As some of you may know, the beaches in South Korea are not known to be the finest or most beautiful in the world. Jeju island is probably the most famous, but quite an exception. People usually travel to the coastal regions of the country to try delicious seafood or hike the mountains and trails located near the sea. Busan is the second largest city in the country and is located on the southern coast of the Korean Peninsula and is famous for its metropolitan characteristics, yet small beach town feeling. So there are several reasons to visit the coastal regions of Korea, but the beach is generally not one of those reasons. And I would have continued to have believed this until I took this road trip last spring.
I wanted to drive until we hit water and we did just that. Eventually we literally came to a three way stop with the ocean straight ahead. I took a left and for miles and to our total surprise, all we saw was crystal clear, emerald green waters! We found a sign that said we had arrived at “Marang Beach” in the town of “Donghae”. We finally found a huge spa or jimjilbang (Korean style public bath house) and decided to stop for dinner and a scrub. (For more information on Korean public baths, please see “jimjilbang” in the Life Outside of Teaching section of the blog) After dinner we found a motel for 60,000 WON right on the sea and called it a night. The next day, we woke up to this:
It was absolutely breathtaking and we were astonished at what our 60,000 WON had gotten us. After getting up, we decided to have some breakfast and a coffee down the street at a cafe we had driven by the night before. The town was so quaint and we realized that it was actually a small fishing village.
We finally arrived at the cafe and had yummy English muffins and smoothies on the roof.
The cafe overlooked the sea and again to our astonishment, we had stumbled upon Korea’s little secret: beautiful beaches.
Honestly in the almost four years now that I have lived in Korea, I haven’t seen sand more white and water more clear. I am from Florida, so of course there isn’t much in the world that compares to the Gulf Coast sugar sand beaches, but for Korea, this was about as close as I think we will get. We felt like we had discovered a place that not even Koreans knew about. After breakfast we took a stroll.
After exploring for most of the day, we realized that Donghae is actually quite a useful port. Not only is there fantastic seafood freshly served everyday but there are also ferries you can take to two very famous nearby islands: Uleongdo and Dokdo. There is also a hiking trail that leads to a temple and along the same trails there are waterfalls. If these activities don’t interest you, there are also caves just a few minutes away from the coast. There seemed to be something for everyone in Donghae and we were so delighted to accidentally run into this place.
The scenery to and from Donghae and Marang beach is also breathtaking. 75% of South Korea’s terrain consists of mountains. I didn’t realize how true this was until I took this road trip. Hundreds of mountains made-up the majority of our drive there and every two minutes it seemed we were gasping at another sight.

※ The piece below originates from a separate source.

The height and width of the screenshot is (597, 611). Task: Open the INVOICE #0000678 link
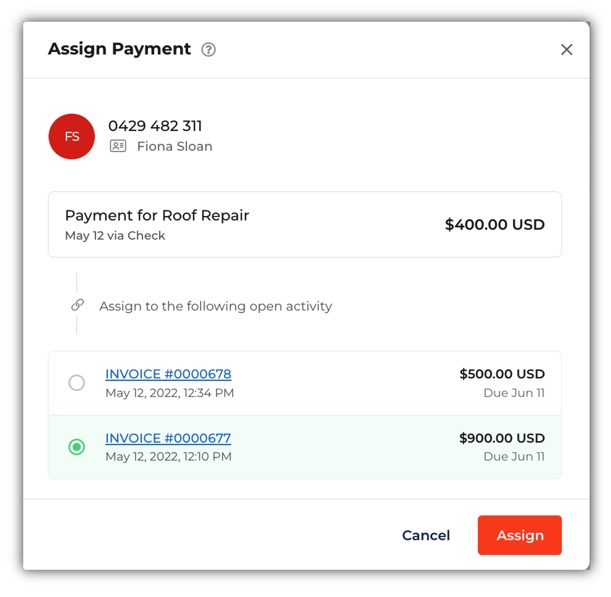pos(168,374)
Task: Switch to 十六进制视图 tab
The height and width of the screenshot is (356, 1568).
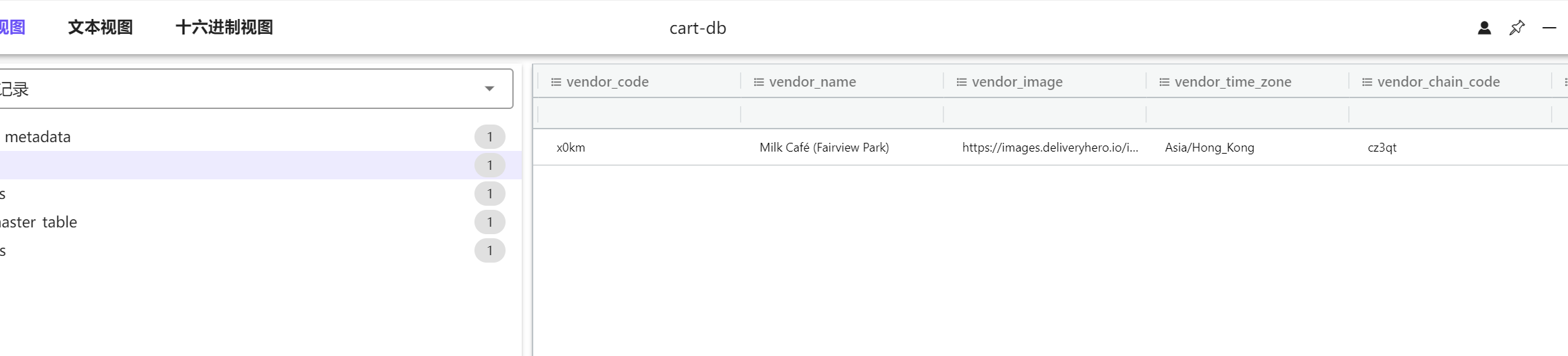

If you want to see mountains, caves, waterfalls, temples, beautiful beaches, eat delicious seafood and stay in an affordable motel with a breathtaking view- go to Marang beach!
We did all of this in just one night and two days. I think it is possible to do, but I wish we had spent more time there. I recommend going for a three day weekend. Below is the train information and information for the hotel we stayed in:
Yes, there’s a direct train route to Donghae! Unfortunately, there isn’t a high-speed KTX route available but there are night trains. The trip takes about 4 hours one way.
Board the KTX from Cheongnyangni station 청량리역 (Seoul). Times vary depending on when you’re traveling.